[Supplied data]

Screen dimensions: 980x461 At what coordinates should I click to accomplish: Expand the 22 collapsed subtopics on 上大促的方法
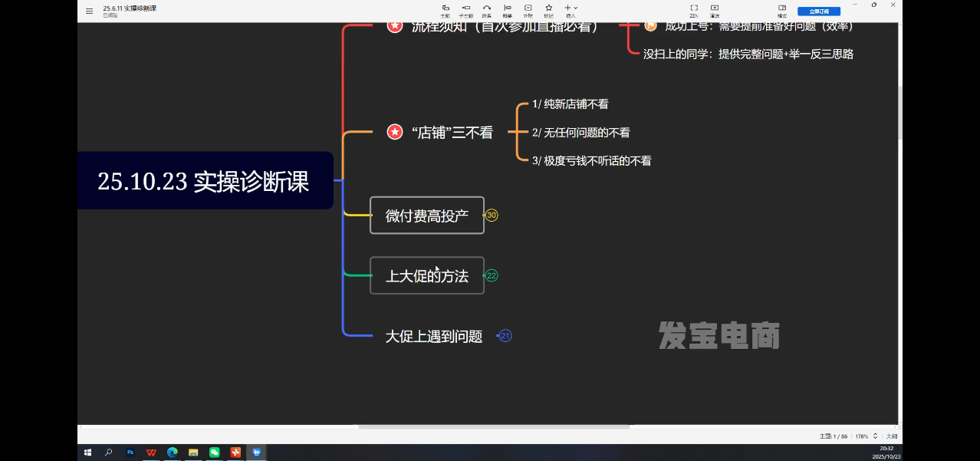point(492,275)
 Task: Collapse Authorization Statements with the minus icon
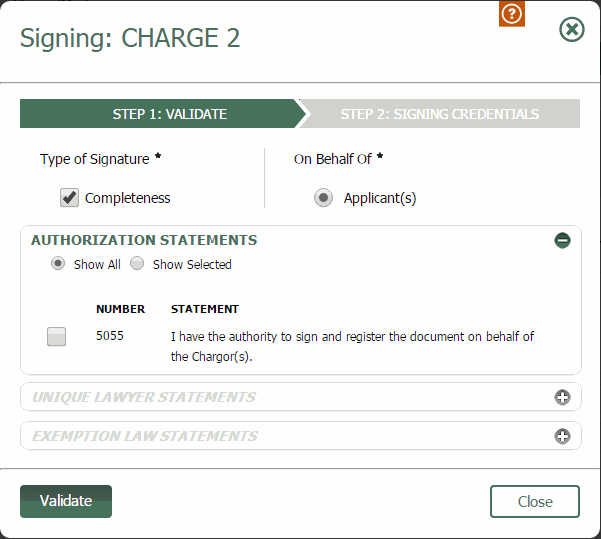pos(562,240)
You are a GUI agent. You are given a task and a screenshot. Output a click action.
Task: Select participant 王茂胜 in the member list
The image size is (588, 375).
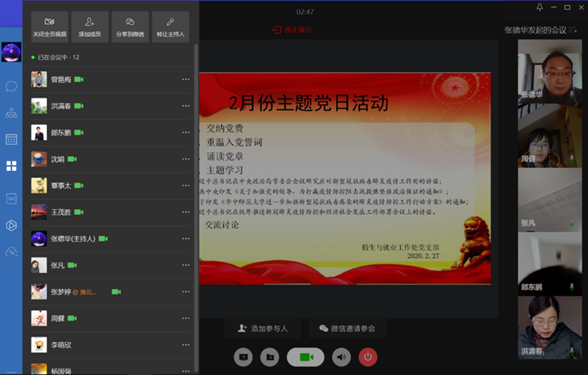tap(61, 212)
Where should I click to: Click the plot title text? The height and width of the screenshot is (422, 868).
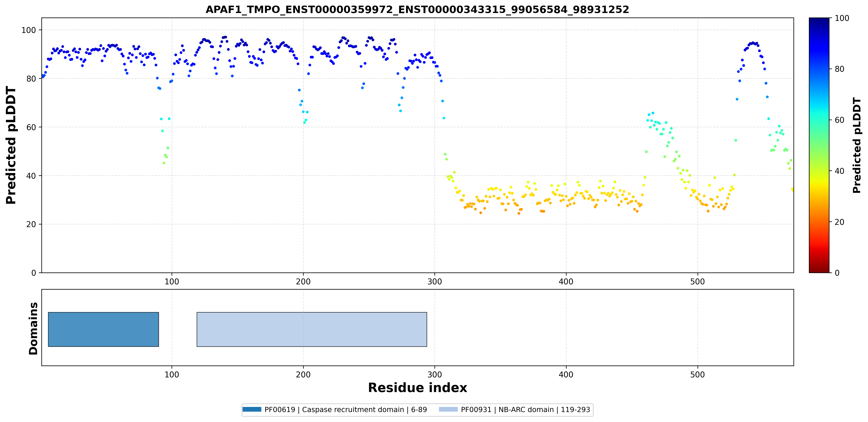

[/Supplied data]

▶ [To do]: Go through the entries and filter for lines holding the word "screenshot"; copy each match.

▶ [Expected output]:
You are a GUI agent. You are given a task and a screenshot. Output a click action.
Where should I click to: Click the plot title text? The height and width of the screenshot is (422, 868).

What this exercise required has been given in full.